> [Page text]

☆ ☆ ☆ ☆ ☆

THE DOT ON HIS RE‰SUME‰: WHEN IZZO WAS AN OKIE

by | Apr 1, 2010 | Detroit Free Press, Sports | 0 comments

The winds howled. The sky was purple-black. A young Tom Izzo pulled his car off the highway, got out and did what they had told him to do: He crawled under the car for safety. There, beneath the chassis, pressed against the earth, he prayed, “Dear Lord, don’t let me die here.” He was a man against the elements, Tom vs. Tornado, a stranger in a strange land …

And that’ll teach you not to leave home.

This is a story you never hear about Tom Izzo, because with Izzo it’s always Michigan State-this and state-of-Michigan-that, born in Michigan, played in Michigan, coached in Michigan, but there was one time (and one time only) he left Michigan, for a whopping seven weeks, and took a job in …

Oklahoma. Tulsa. The Golden Hurricane.

Speaking of which …

“It got so dark. Sirens were going off. This big storm is coming. I had called the office and yelled, ‘What do I do?’ They said, ‘Can you see the tornado?’ I said, ‘If I could see it, I’d be running!’ “

He laughs at the memory.

“I was praying for a snowstorm.” The road to Tulsa

A snowstorm he could handle. Izzo comes from the Upper Peninsula, where snowstorms are as regular as breakfast cereal. But tornados? Temperatures in the 100s? Long, flat landscapes?

Izzo had gone to Tulsa only for the money. It was 1986, he’d been making less than $5,000 a year at Michigan State as a part-time assistant, and Tulsa offered a job as recruiting coordinator, which paid, he recalls, around $35,000. A fortune! Jud Heathcote, his MSU mentor, told him it probably would be a good move, so Izzo packed a suitcase and a duffel bag and went to Oklahoma to work for an intense coach named J.D. Barnett.

☆ ☆ ☆ ☆ ☆

> [Given data]

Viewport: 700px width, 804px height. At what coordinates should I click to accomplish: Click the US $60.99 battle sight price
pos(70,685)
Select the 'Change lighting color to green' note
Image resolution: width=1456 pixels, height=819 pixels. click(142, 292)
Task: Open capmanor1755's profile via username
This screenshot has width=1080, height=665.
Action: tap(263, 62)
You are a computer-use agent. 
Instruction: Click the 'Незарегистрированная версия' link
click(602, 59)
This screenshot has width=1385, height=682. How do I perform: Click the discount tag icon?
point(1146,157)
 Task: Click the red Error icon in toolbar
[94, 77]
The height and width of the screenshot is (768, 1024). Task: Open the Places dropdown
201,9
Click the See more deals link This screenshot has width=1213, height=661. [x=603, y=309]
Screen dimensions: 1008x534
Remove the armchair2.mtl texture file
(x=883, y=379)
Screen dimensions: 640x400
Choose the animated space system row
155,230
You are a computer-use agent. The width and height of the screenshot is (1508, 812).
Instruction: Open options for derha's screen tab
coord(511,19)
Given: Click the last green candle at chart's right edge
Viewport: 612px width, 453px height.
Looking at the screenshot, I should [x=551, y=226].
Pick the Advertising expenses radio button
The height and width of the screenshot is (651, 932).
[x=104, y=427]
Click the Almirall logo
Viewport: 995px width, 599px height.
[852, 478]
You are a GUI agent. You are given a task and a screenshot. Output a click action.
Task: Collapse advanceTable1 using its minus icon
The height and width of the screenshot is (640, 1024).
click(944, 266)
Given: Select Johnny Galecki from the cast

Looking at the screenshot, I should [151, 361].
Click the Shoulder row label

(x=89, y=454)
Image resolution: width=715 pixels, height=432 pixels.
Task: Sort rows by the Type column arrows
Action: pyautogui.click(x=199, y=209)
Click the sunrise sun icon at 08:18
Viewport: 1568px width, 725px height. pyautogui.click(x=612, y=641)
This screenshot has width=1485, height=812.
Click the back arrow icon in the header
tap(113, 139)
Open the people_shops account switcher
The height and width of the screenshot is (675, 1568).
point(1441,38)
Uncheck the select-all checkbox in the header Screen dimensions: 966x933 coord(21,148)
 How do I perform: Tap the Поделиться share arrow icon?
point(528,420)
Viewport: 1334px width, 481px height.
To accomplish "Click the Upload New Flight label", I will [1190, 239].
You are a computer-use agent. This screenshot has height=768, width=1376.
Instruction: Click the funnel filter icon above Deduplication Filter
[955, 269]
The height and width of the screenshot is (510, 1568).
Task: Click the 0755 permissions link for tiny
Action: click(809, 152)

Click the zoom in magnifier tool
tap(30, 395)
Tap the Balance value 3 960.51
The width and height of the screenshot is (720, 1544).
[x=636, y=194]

☆ ☆ ☆ ☆ ☆

Resume the article about Tom Izzo's brief stint at Tulsa, picking up right after its final sentence.

> [Exercise result]
One of the first questions Barnett had asked him was, “Do you promise you’ll stay?”

And Izzo intended to. He wore a shirt and tie every day, as Barnett demanded. He worked from 6:30 a.m. until midnight, six days a week. He touted the Golden Hurricane logo and told recruits Tulsa would be a great place for them to play basketball.

But seven weeks after he’d arrived – just as Izzo was about to buy a house – Heathcote called. A position had opened at MSU. Did he want to come back?

This, mind you, was only a few days after that storm and Izzo hiding under his car. And it was a new car. And he’d just been given it.

But his heart was in Michigan.

So his butt was in trouble. The road to East Lansing

He tried calling Barnett but couldn’t reach him. He went into the office at sunrise – it was a Saturday – because he was afraid the coach would be so angry he might not let him get his stuff.

Suddenly, the phone rang. Barnett.

“Tom, what are you doing in so early?”

“Uh …working,” Izzo said.

Barnett had suspicions. Word spreads fast in the coaching world. Finally, Izzo – who’d wanted to wait to tell Barnett in person – admitted on the phone he was leaving.

“Oh, J.D. went off!” Izzo recalls, laughing. “He was screaming, ‘Turn your car in RIGHT NOW!’ I kept trying to say I was sorry. He wouldn’t hear it. He was so mad. He hung up on me. I don’t blame him.”

Izzo went down the hall and found a young staffer named Ron. He asked for a ride back from the car dealership.

“I can’t do that,” Ron said, glumly.

“Why not?” Izzo said.

“J.D. just called and told me not to do anything for you.”

Izzo eventually took a cab. And that night, he, his suitcase and his duffel bag took an 8 o’clock plane to Michigan.

And he never left.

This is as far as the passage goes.